Invariably a breeze sifting through the screen kidnaps my thoughts away from this peaceful sanctuary. Contemplations carry me to a world I want to be mine--a place where all neighbors are friends, with no false witness; a community where all incumbent differences are dealt with harmoniously; a world that is whole again with fecund land and clean water; a recognition that we are all a part of nature and that humanity will be better stewards of it. My kidnapped thoughts only ransom requirements are payments of thoughtful reflection on problems followed by action toward their resolution.
Two Brooks Rice is the product of years of reflection on our food production systems and how those impact our natural world. Generations of our family have revered in the combination of nature and agriculture. Years of contemplative porch sitting in the rain led us to change many of our farming pathways with hope that our farm and our planet would gain. Simply stated, we realized we must produce for humanity more food from less land while taking far more proactive care of the earth's resources, and this could only be achieved with more insightful stewardship of our farm's splendid blue earth. We had to integrate our farm into the nature it was carved from so that it could mutually serve man and nature. Needed encouragement amounted to recalling that a stray rice seed growing in a road ditch could produce as many seeds as its cultivated cousin, and learning, with a little oversight, nature was the best employable farm manager.

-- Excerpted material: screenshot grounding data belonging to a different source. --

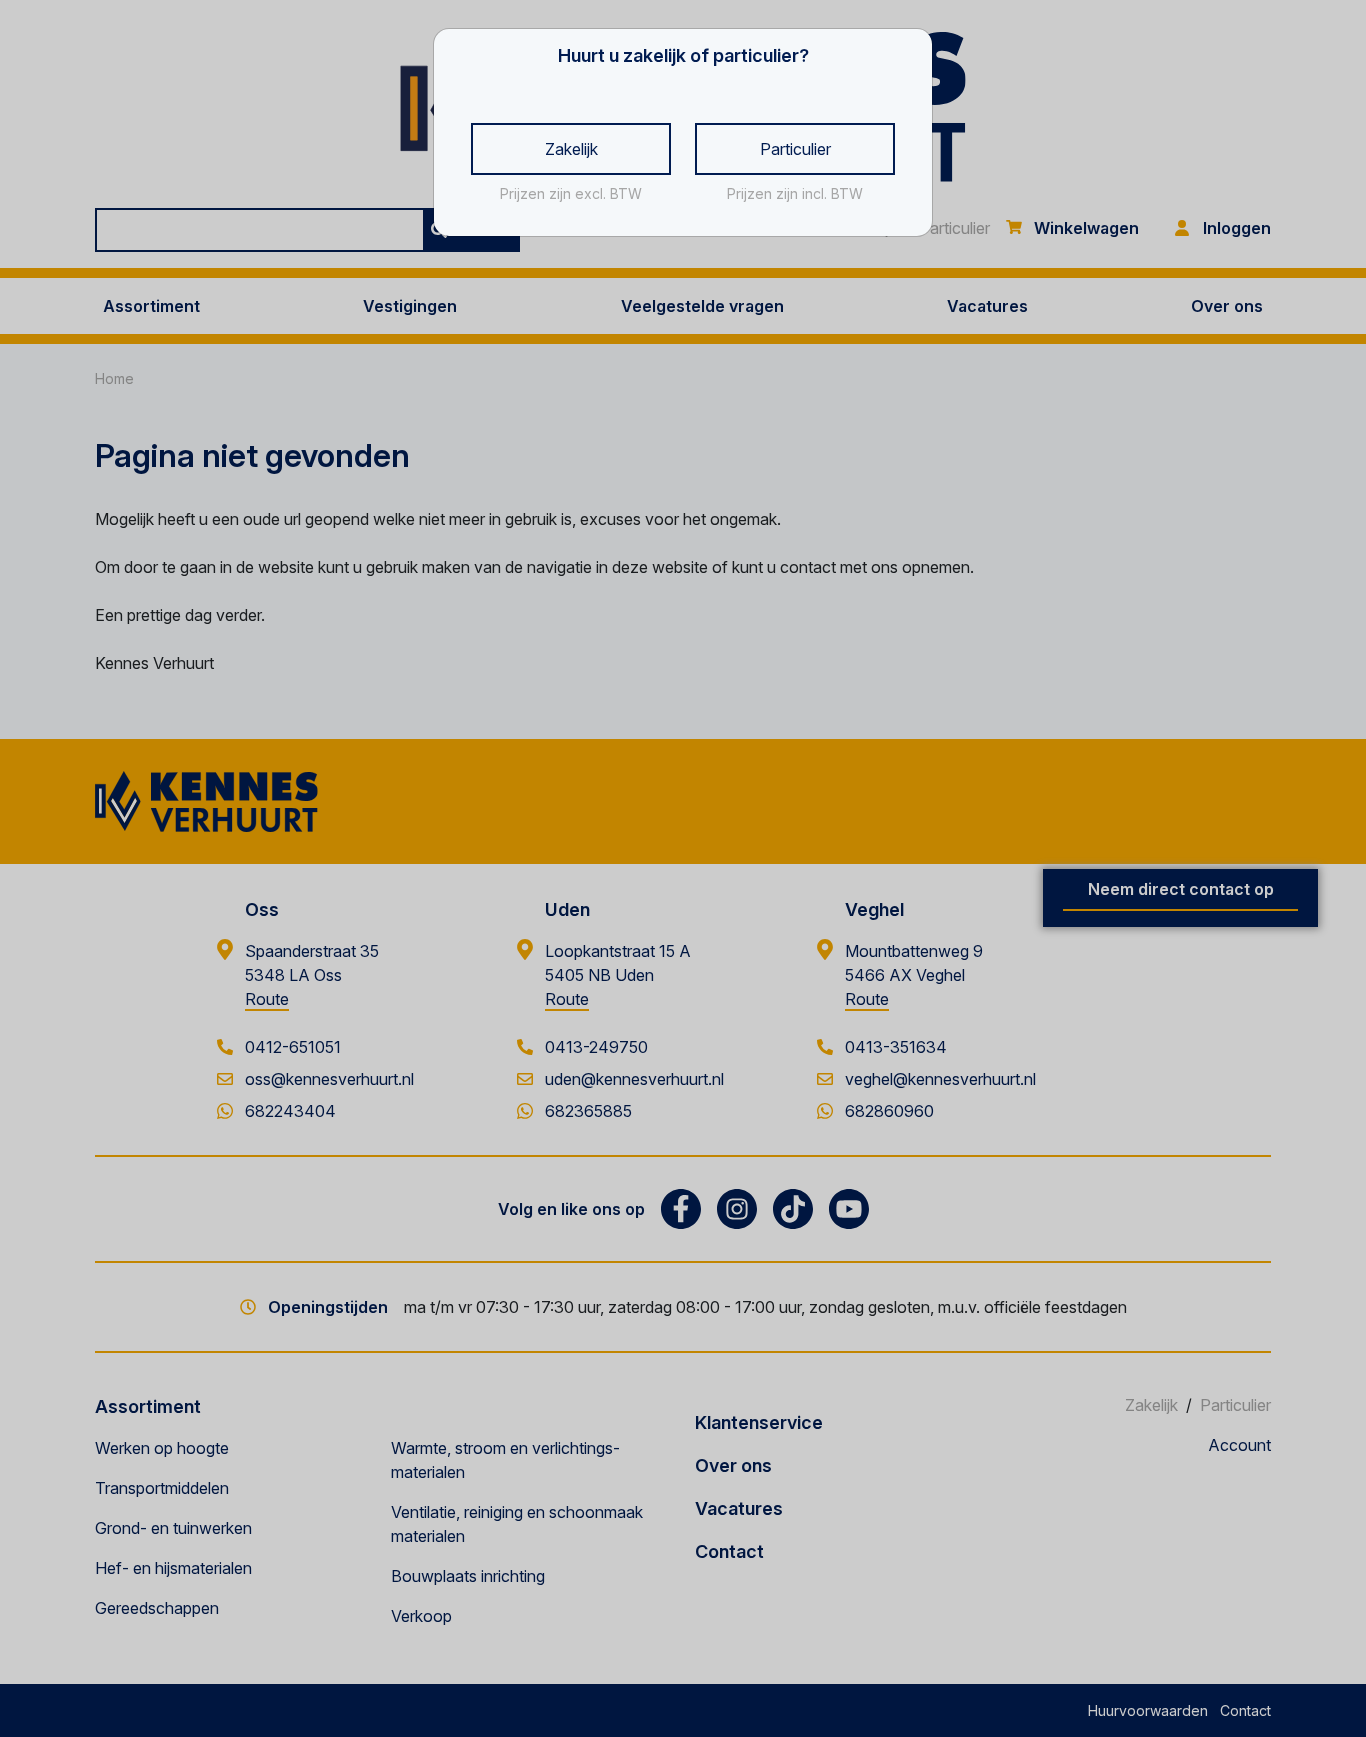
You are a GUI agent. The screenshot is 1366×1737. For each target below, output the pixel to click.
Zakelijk (571, 149)
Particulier (795, 149)
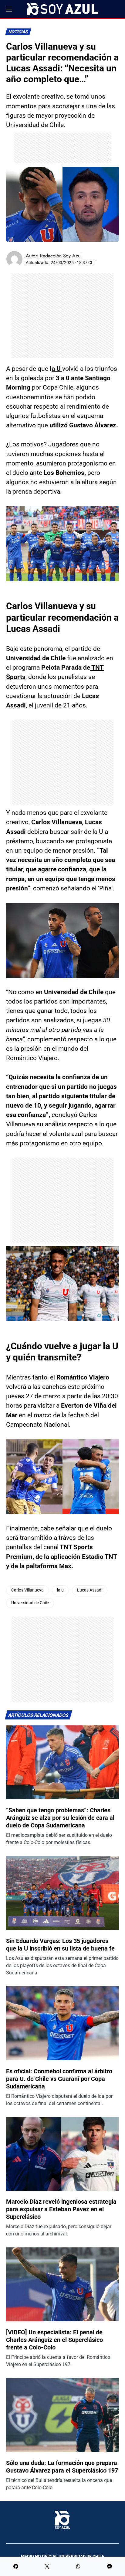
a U (57, 368)
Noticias (18, 31)
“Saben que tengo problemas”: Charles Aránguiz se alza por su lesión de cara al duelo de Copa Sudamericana (60, 1818)
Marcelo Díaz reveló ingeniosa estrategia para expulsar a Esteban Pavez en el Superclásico (61, 2209)
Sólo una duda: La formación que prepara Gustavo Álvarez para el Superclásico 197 (62, 2466)
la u (60, 1590)
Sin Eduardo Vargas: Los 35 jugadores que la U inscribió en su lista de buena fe (60, 1944)
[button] (9, 9)
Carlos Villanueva (27, 1590)
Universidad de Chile (30, 1602)
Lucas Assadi (89, 1590)
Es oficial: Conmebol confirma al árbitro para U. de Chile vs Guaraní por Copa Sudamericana (59, 2079)
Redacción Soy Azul (61, 255)
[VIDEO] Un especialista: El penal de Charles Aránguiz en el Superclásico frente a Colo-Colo (54, 2340)
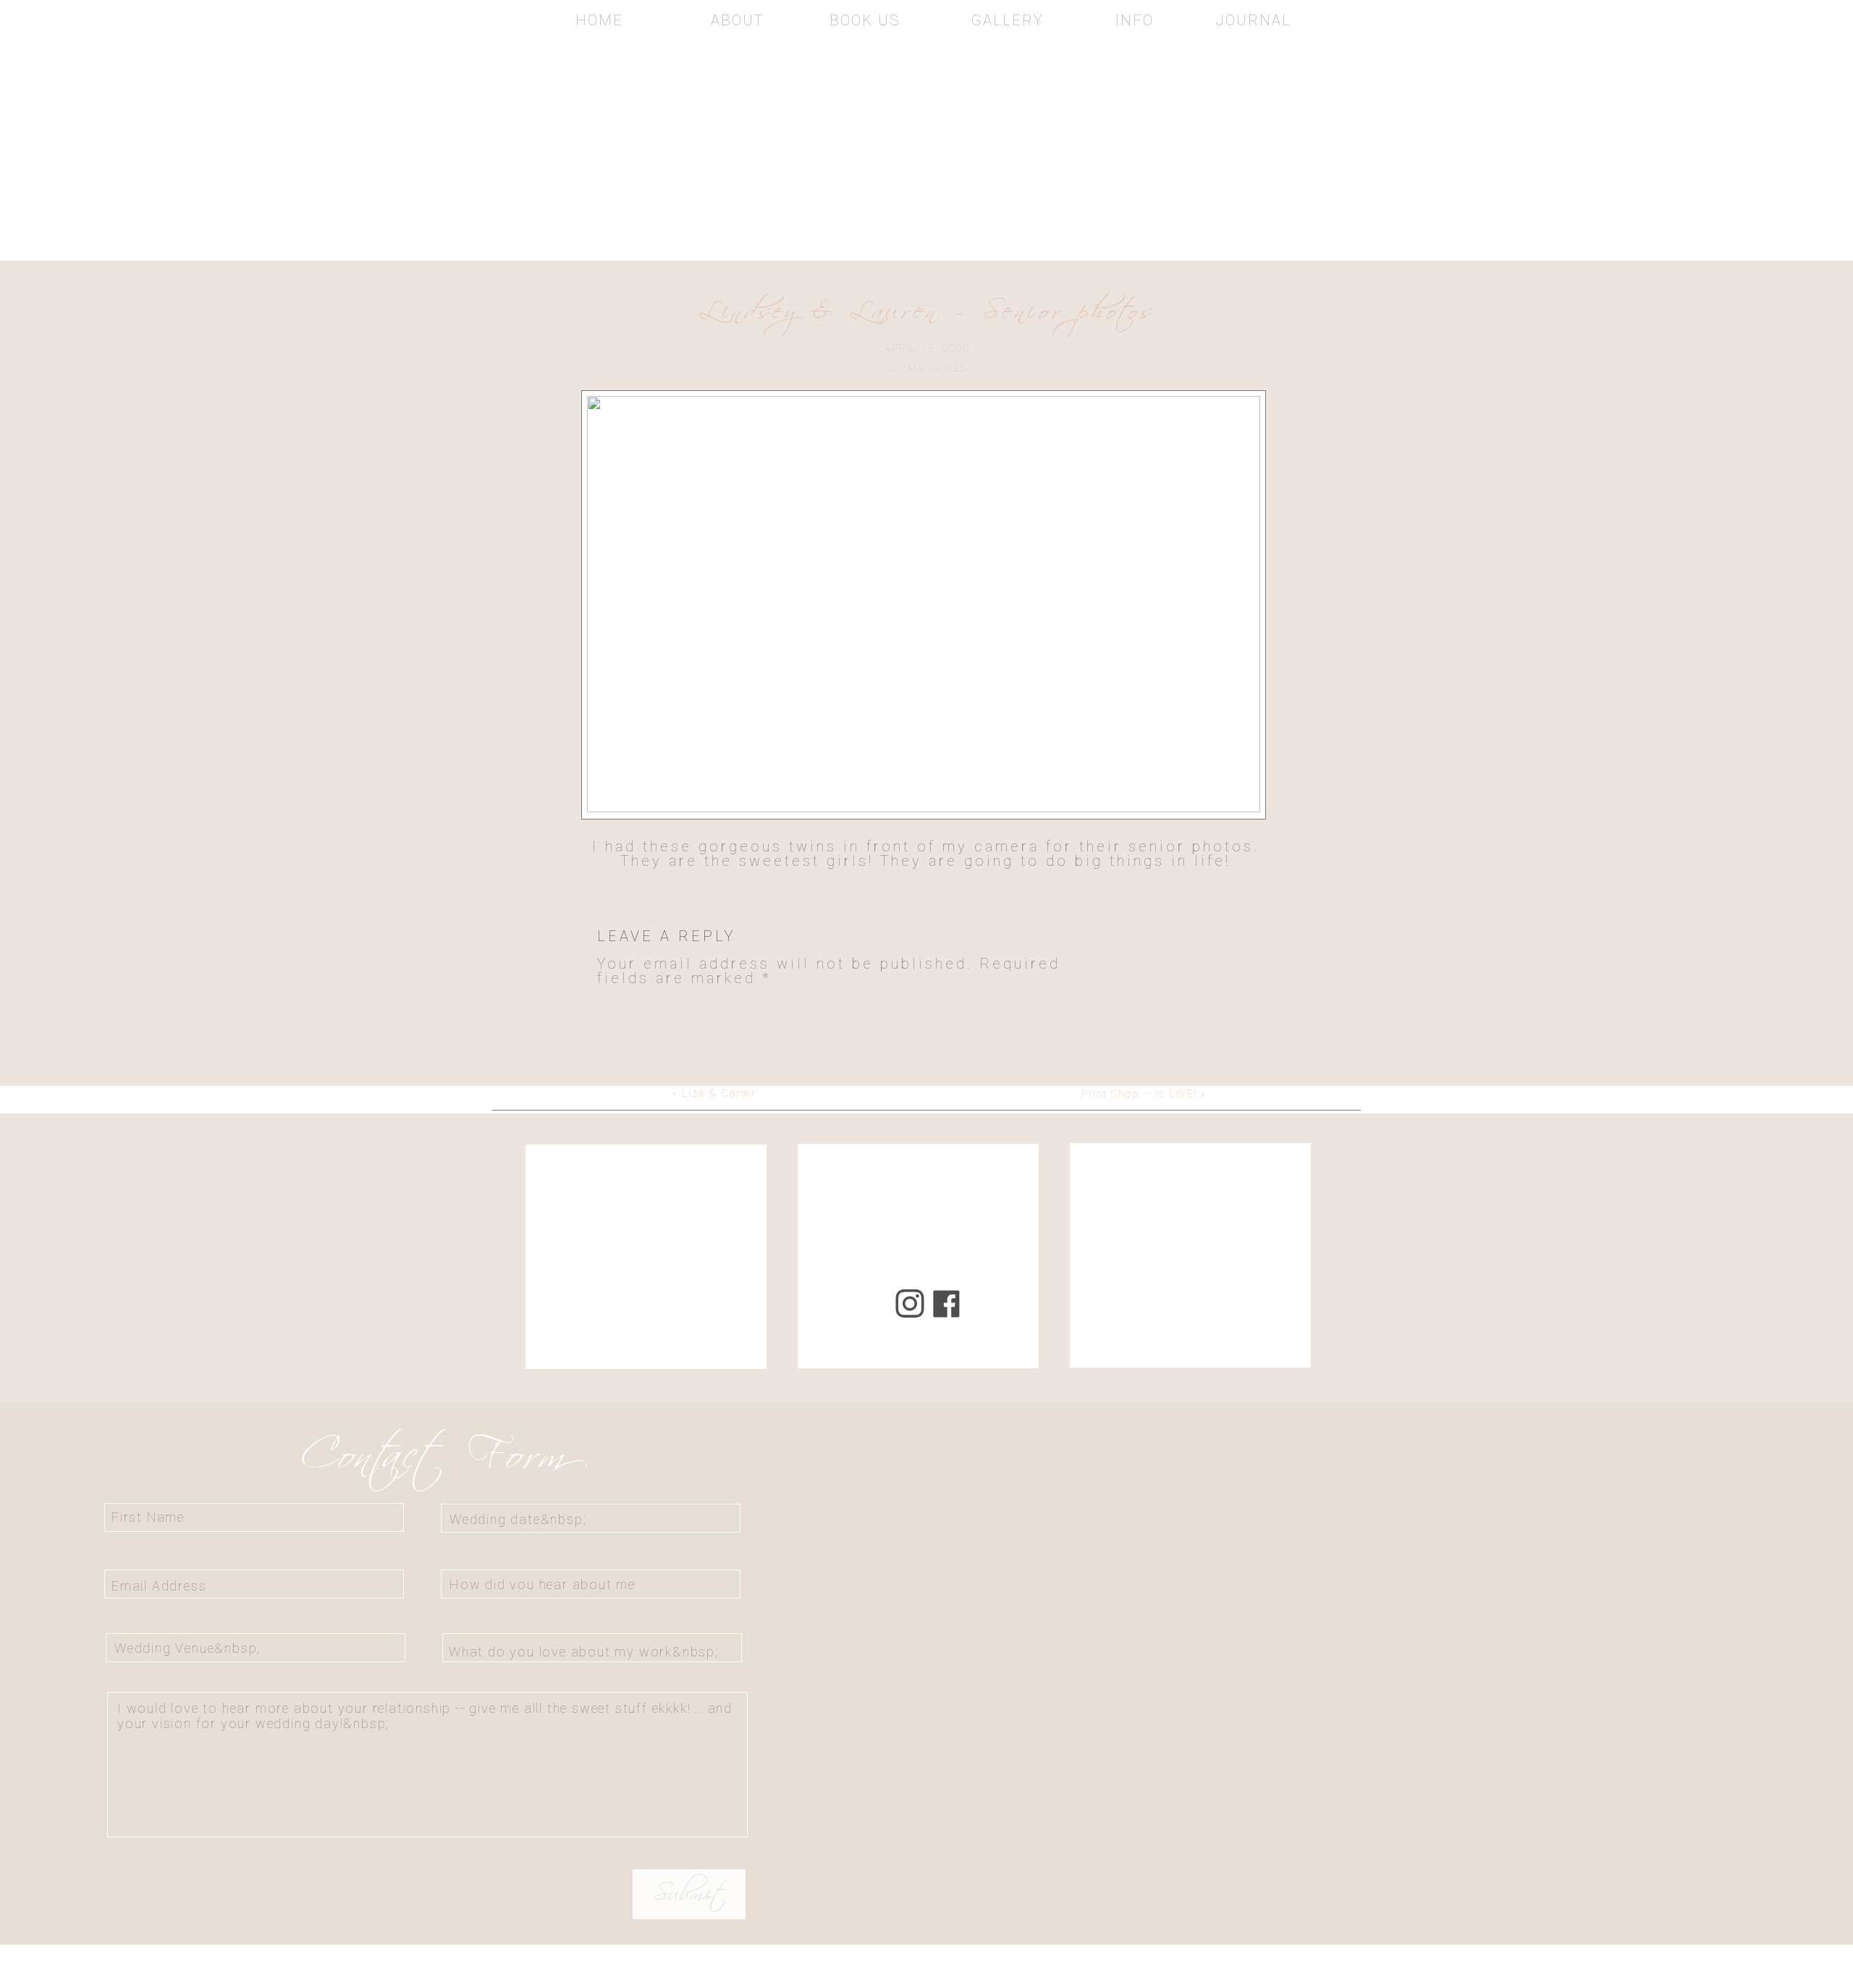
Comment (646, 1007)
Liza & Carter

So, on our farm, we doubled down and paid our dues. Gradually, through thought, trial, tribulation, and triumph our farm has yielded more food at greatly reduced expense to the environment. Our Two Brooks system does not organically starve someone somewhere, and doesn't synthetically suffocate our planet. Our production is predicated on the facts that less can be more and that both man and nature can be served equally. Our farm, your food, and our earth are better for the reconciliation.
Two Brooks Rice is the product of reflection and reconciliation. Our ecocentric rice farming system is the consequence of study of our farm's and man's impact on nature, and our design of that system that accommodates each; we yield to nature to yield for man. Our farm's blueprints were mentally sketched under a porch's wet roof to generate a measurement of renewal for our environment as well as innovative products to man.
Perhaps everyone needs a front porch.